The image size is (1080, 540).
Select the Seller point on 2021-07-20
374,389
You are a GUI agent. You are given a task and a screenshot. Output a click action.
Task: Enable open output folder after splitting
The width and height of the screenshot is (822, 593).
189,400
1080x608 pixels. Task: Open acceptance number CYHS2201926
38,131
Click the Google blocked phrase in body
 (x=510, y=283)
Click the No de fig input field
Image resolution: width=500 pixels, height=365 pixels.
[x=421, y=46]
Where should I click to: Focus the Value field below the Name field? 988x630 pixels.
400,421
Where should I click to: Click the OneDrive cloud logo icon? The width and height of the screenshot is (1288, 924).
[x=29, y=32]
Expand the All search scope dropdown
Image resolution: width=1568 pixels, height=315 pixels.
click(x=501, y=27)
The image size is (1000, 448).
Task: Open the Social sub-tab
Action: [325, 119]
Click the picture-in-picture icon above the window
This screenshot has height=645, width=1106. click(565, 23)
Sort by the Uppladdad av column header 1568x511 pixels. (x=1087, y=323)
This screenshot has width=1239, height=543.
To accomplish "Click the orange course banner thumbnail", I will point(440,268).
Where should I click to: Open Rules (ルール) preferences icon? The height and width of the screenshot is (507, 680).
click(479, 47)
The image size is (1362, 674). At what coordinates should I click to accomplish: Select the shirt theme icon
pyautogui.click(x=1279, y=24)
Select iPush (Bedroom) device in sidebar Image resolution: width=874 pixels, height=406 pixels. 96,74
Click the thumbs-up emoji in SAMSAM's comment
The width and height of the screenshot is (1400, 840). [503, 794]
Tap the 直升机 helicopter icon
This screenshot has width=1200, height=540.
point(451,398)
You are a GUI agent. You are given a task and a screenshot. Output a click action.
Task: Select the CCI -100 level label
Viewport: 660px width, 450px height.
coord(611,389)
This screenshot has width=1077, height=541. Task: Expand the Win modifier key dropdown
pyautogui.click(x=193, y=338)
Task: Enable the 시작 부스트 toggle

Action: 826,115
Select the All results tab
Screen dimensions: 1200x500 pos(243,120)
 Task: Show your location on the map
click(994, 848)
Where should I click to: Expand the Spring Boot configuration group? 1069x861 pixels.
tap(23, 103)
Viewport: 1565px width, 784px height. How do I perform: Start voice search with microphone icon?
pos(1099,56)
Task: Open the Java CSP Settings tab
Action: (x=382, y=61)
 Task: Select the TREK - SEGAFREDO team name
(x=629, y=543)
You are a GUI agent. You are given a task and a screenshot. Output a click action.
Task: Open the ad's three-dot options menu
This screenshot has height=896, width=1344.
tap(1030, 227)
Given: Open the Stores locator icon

□ □ □ □ □

*Directions for this task*:
The records above need to be retyped in full, exactly as given.

*Written solution*:
The image size is (1080, 540).
Select the Seller point on 2021-07-20
374,389
You are a GUI agent. You are given a task and a screenshot. Output a click action.
Task: Enable open output folder after splitting
The width and height of the screenshot is (822, 593).
189,400
1080x608 pixels. Task: Open acceptance number CYHS2201926
38,131
Click the Google blocked phrase in body
 (x=510, y=283)
Click the No de fig input field
Image resolution: width=500 pixels, height=365 pixels.
[x=421, y=46]
Where should I click to: Focus the Value field below the Name field? 988x630 pixels.
400,421
Where should I click to: Click the OneDrive cloud logo icon? The width and height of the screenshot is (1288, 924).
[x=29, y=32]
Expand the All search scope dropdown
Image resolution: width=1568 pixels, height=315 pixels.
click(x=501, y=27)
The image size is (1000, 448).
Task: Open the Social sub-tab
Action: [325, 119]
Click the picture-in-picture icon above the window
This screenshot has height=645, width=1106. click(565, 23)
Sort by the Uppladdad av column header 1568x511 pixels. (x=1087, y=323)
This screenshot has width=1239, height=543.
To accomplish "Click the orange course banner thumbnail", I will point(440,268).
Where should I click to: Open Rules (ルール) preferences icon? The height and width of the screenshot is (507, 680).
click(479, 47)
The image size is (1362, 674). At what coordinates should I click to accomplish: Select the shirt theme icon
pyautogui.click(x=1279, y=24)
Select iPush (Bedroom) device in sidebar Image resolution: width=874 pixels, height=406 pixels. 96,74
Click the thumbs-up emoji in SAMSAM's comment
The width and height of the screenshot is (1400, 840). [503, 794]
Tap the 直升机 helicopter icon
This screenshot has width=1200, height=540.
point(451,398)
You are a GUI agent. You are given a task and a screenshot. Output a click action.
Task: Select the CCI -100 level label
Viewport: 660px width, 450px height.
coord(611,389)
This screenshot has width=1077, height=541. Task: Expand the Win modifier key dropdown
pyautogui.click(x=193, y=338)
Task: Enable the 시작 부스트 toggle

Action: 826,115
Select the All results tab
Screen dimensions: 1200x500 pos(243,120)
 Task: Show your location on the map
click(994, 848)
Where should I click to: Expand the Spring Boot configuration group? 1069x861 pixels.
tap(23, 103)
Viewport: 1565px width, 784px height. How do I perform: Start voice search with microphone icon?
pos(1099,56)
Task: Open the Java CSP Settings tab
Action: (x=382, y=61)
 Task: Select the TREK - SEGAFREDO team name
(x=629, y=543)
You are a GUI agent. You are given a task and a screenshot. Output a click action.
Task: Open the ad's three-dot options menu
This screenshot has height=896, width=1344.
tap(1030, 227)
Given: Open the Stores locator icon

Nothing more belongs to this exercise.